Wednesday, November 30, 2011

The Santa Issue

I love Santa Claus.  I love Christmas, and Santa is one of the main symbols of the season, so I love him.  He's chubby, he has a red nose, he loves cookies and milk, he enjoys snow and toys, and red is his favorite color.  We have a great deal in common, Santa and I.  But Santa is causing me some concern lately.

A is in 4th grade.  J is in 3rd.  I have a funny feeling that J might not believe in Santa, but he is keeping quiet about it for fear that if he questions Santa, the Santa gifts will stop showing up Christmas morning.  A believes in him 100 percent, and that's sort of stressing me out.  It's a wonderful thing to see in a child, that unabashed belief in magic, but at some point he's going to have to learn the truth, and it's breaking my heart to think about it.  I don't want him to be the weirdo that's getting beat up in high school because he still believes in Santa, and I think he's approaching a good age for the talk.  Hubby and I have decided that this year if he asks us or approaches us to talk about it, we'll have the talk with him.  We've talked about how to break it to him, and we have some good ideas, but I have a bad feeling about it.

When my Nephew3 learned about Santa, it broke his little heart.  He cried and cried, and acted like he had been deceived and Christmas was ruined.  It was AWFUL for my brother and SIL1.  I have a feeling that's what it's going to be like for A, and I'm not looking forward to it.  Nephew3 was over it rather quickly, but still.  Yuck.

When we explain it all to A, we're hoping to tell him that Santa is real, but not the way he thinks he is.  He's a real symbol of giving and of magic, and that Christmas is magic and still can be.  We'll tell him that now he's in the league of grown ups when it comes to Santa, and it is now his responsibility to carry on the magic of Santa in all the kids younger than him, and to help them continue to believe, so Christmas will stay magical for the little ones.  We will tell him that Santa won't stop coming to our house on Christmas Eve, but now he can stop trying to stay up so he can see him.  Hopefully that will all help cushion the blow.

When I was in 4th grade, I learned about Santa.  I think I already kind of knew, deep down, that he wasn't real, but I wasn't positive.  I asked my mom that December in the kitchen.  She told me the truth.  But she did it in such a kind way, and in a way that allowed me to continue to believe in the magic of Santa, even if I knew a chubby man didn't sneak into our house into the middle of the night every Christmas Eve.  She told me that it was my responsibility to help the magic continue for my sister, who is five years younger than me.  So I was okay about it, and believe me--I was a fervent believer.  But look at me know!  It certainly did not destroy Christmas for me.

I have to tell my little story about one of the reasons A is such a believer.  Five years ago, we were at the State Fair.  It was a magical year there anyway, as it was the last year we were there with my mother in law, and that was one of her favorite places to be.  Many amazing things happened that day, and this was one of them.  We were all over at the band shell to take a break and watch a band.  I was trying to assemble my little family on one of the benches, probably hollering out their names and telling them to come over and sit down.  All of a sudden we hear this, "Is that you, A (using his full name)?

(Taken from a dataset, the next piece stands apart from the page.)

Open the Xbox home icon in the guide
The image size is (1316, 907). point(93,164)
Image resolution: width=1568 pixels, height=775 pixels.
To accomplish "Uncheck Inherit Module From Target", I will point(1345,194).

And your brother J?"  We look over, and SANTA CLAUS IS SITTING ON A BENCH FOUR ROWS BACK!  He is dressed in cargo shorts, suspenders, and a short sleeved shirt with a Christmas print all over it.  My kids' jaws dropped to the ground.  "Come over here, you two, I need a word with you!"  The three of us walk back to him, there's a walking stick leaning against the bench next to him that looks like a giant peppermint stick.  He tells my kids that he's been getting reports that they've been behaving wonderfully this year, and that he's very proud of them.  He says that if he continues to listen to their parents and be good to each other, then they should be very happy with what he brings them for Christmas!  Then he gives them each a business card, which on one side says, "Santa Claus--North Pole" and on the other side it just has a picture of him posing with some elves in his workshop.  He also gives them a little peppermint, shakes their hands, and send us back to our seats.

This is the Santa we saw at the Fair.
He's magic.

It was magic, and I was in tears.  That man cemented my kids' believe in Santa, and gave us a moment I will remember forever.  I found out who he was, and later discovered he has a website (which is very cool, by the way).  I was able to e-mail him and tell him how much that moment meant to us.

So anyway, Santa is kind of a big deal to me, and I don't want to handle this wrong.  I guess I should have faith in the magic of Christmas, and that it will be o.k. no matter what.